# WORK TASK
Please gather every line below that contains the string "cegedim" and copy each one in full. The match is case-sensitive.

# Dataset entries
-- Opening Marker --
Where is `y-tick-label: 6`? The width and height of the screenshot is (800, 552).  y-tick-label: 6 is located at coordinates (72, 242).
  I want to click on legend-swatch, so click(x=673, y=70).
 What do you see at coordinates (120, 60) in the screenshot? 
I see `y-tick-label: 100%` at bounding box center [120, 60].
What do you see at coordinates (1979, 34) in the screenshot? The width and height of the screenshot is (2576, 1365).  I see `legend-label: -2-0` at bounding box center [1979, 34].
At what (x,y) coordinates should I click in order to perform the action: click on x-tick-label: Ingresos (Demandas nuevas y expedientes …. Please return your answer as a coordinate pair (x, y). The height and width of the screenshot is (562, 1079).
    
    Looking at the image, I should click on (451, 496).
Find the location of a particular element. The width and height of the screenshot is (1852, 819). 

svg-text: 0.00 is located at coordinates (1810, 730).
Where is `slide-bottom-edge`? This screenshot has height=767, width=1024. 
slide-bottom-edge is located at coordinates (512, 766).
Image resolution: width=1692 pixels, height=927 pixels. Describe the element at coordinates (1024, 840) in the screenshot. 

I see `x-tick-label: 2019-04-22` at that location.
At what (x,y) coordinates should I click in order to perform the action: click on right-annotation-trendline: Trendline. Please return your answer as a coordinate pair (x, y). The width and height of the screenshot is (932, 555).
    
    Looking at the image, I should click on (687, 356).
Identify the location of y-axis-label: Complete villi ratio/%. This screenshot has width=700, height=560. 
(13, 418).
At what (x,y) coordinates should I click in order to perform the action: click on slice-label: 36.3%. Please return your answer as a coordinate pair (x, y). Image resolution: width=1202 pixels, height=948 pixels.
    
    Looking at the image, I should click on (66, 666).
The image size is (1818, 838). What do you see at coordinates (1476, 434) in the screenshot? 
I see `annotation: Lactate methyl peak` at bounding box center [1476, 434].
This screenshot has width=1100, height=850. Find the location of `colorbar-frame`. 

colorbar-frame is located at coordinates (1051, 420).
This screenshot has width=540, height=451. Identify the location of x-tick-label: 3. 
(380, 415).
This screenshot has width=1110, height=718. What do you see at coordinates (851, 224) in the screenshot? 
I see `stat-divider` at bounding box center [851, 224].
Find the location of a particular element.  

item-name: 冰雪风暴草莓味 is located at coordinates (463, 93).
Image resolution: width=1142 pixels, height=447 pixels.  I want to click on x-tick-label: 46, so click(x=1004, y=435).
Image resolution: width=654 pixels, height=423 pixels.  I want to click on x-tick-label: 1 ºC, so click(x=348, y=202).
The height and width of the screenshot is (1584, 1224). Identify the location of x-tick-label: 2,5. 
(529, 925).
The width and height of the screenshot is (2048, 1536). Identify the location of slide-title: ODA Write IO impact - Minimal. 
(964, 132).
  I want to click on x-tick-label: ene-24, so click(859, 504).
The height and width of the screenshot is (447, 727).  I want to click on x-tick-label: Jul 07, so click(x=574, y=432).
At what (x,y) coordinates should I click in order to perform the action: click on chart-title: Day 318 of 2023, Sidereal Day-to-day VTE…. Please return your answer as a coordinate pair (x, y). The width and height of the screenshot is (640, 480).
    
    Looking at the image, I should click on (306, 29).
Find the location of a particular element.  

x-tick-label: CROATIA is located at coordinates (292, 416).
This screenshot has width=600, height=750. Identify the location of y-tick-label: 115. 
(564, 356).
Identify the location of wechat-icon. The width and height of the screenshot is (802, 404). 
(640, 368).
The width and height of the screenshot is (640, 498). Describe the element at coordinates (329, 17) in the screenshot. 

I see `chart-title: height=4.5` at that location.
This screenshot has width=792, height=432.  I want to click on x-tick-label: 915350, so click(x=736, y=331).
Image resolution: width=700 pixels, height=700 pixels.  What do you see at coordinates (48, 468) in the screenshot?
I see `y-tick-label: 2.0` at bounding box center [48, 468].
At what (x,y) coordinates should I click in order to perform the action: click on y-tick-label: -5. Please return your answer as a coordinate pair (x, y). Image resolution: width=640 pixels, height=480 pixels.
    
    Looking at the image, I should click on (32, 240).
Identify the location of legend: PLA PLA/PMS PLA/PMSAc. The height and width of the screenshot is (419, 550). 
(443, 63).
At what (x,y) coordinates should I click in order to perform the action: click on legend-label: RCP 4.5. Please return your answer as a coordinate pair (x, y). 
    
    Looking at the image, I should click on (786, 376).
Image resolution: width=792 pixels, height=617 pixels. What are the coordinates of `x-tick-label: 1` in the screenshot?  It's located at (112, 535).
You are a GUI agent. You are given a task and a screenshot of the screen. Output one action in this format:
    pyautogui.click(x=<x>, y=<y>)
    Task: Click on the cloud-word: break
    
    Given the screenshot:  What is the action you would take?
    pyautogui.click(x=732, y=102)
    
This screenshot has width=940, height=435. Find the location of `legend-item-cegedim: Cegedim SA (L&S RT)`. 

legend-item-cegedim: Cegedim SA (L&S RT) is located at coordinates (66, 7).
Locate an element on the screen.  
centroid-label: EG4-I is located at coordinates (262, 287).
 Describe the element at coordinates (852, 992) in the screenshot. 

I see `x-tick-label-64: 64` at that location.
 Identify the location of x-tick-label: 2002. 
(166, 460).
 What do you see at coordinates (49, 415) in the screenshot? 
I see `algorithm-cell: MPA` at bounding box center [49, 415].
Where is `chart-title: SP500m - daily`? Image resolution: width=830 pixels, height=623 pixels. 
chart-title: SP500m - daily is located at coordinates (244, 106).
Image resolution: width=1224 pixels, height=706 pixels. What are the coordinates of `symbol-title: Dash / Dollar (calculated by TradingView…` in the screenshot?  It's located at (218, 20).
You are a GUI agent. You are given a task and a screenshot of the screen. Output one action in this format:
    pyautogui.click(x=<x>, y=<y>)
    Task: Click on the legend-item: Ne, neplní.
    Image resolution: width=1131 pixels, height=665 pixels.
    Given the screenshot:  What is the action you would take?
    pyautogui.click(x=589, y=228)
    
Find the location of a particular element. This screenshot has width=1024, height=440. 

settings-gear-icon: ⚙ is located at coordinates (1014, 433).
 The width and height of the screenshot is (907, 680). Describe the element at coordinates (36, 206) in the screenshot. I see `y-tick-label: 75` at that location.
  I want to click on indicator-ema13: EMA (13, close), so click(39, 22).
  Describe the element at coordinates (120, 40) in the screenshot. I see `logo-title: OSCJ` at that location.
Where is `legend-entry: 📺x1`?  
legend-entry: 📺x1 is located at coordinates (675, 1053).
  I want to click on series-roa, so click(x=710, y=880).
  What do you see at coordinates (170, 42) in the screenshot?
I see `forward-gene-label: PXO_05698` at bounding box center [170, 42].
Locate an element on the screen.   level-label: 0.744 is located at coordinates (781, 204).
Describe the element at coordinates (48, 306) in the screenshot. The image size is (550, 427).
-- Closing Marker --
# COMPLETED EXERCISE
This screenshot has width=940, height=435. Find the location of `legend-item-cegedim: Cegedim SA (L&S RT)`. 
legend-item-cegedim: Cegedim SA (L&S RT) is located at coordinates (66, 7).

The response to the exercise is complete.